The coronavirus crisis and a very mild winter in the northern hemisphere have put global natural gas demand on course for the biggest annual fall on record, the International Energy Agency said in its annual outlook.
Global gas demand is expected to fall by 4%, or 150 billion cubic metres (bcm), to 3,850 bcm this year – twice the size of the drop following the 2008 global financial crisis.

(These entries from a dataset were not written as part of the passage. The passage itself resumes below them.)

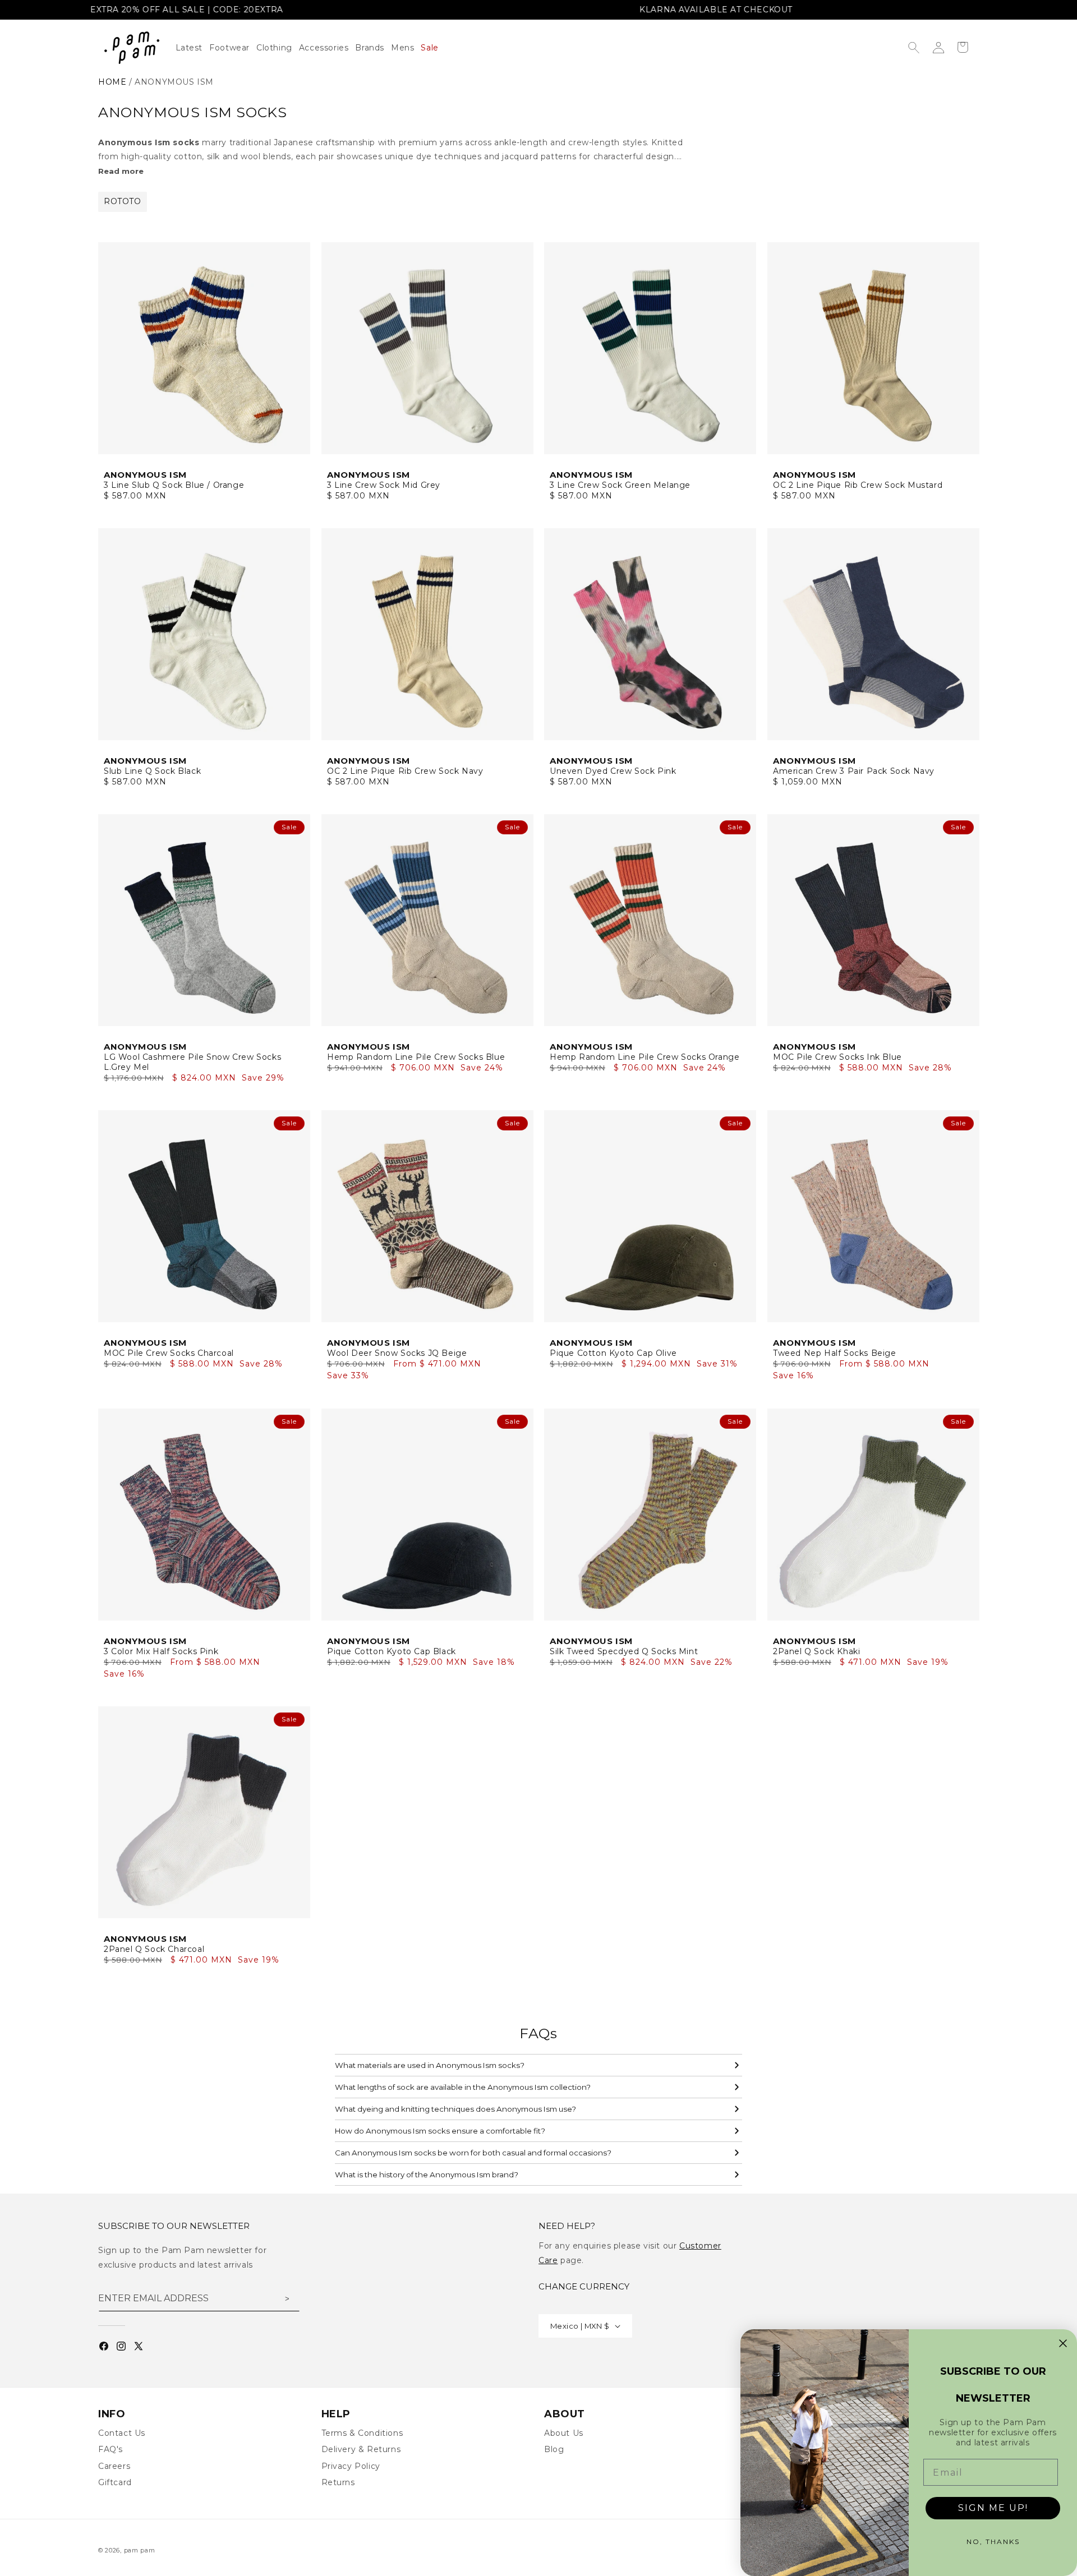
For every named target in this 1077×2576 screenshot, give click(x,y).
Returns (338, 2482)
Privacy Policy (350, 2466)
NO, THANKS (993, 2541)
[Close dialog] (1063, 2343)
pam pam (139, 2550)
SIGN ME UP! (993, 2508)
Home (112, 82)
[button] (277, 47)
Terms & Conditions (362, 2433)
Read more (121, 171)
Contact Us (121, 2433)
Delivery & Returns (361, 2449)
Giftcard (115, 2482)
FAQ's (110, 2449)
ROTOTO (122, 201)
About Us (563, 2433)
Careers (114, 2466)
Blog (554, 2449)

Major global gas markets have experienced price falls to record lows as lockdowns and reduced industrial output due to the COVID-19 pandemic have stunted demand.
The oil and gas industry is cutting spending and postponing investment decisions. Although a rebound in demand is expected in 2021, the IEA does not expect a quick return to pre-crisis levels.
For the full year, more mature markets across Europe, North America and Asia are forecast to see the biggest drops in demand, accounting for 75% of the total fall in 2020.
"Global gas demand is expected to gradually recover in the next two years, but this does not mean it will quickly go back to business as usual," IEA executive director Fatih Birol said.
"The COVID-19 crisis will have a lasting impact on future market developments, dampening growth rates and increasing uncertainties," Reuters cited him as saying.
The IEA forecasts 75 bcm of lost annual demand by 2025 - the same amount as the increase in global demand in 2019.
After 2021, most of the increase in demand will be in Asia, led by China and India where there is strong policy support.
Liquefied natural gas is expected to remain the main driver behind global gas trade growth, but it faces the risk of prolonged overcapacity as the build-up in new export capacity from past investment decisions outpaces slower than expected demand growth, the report said.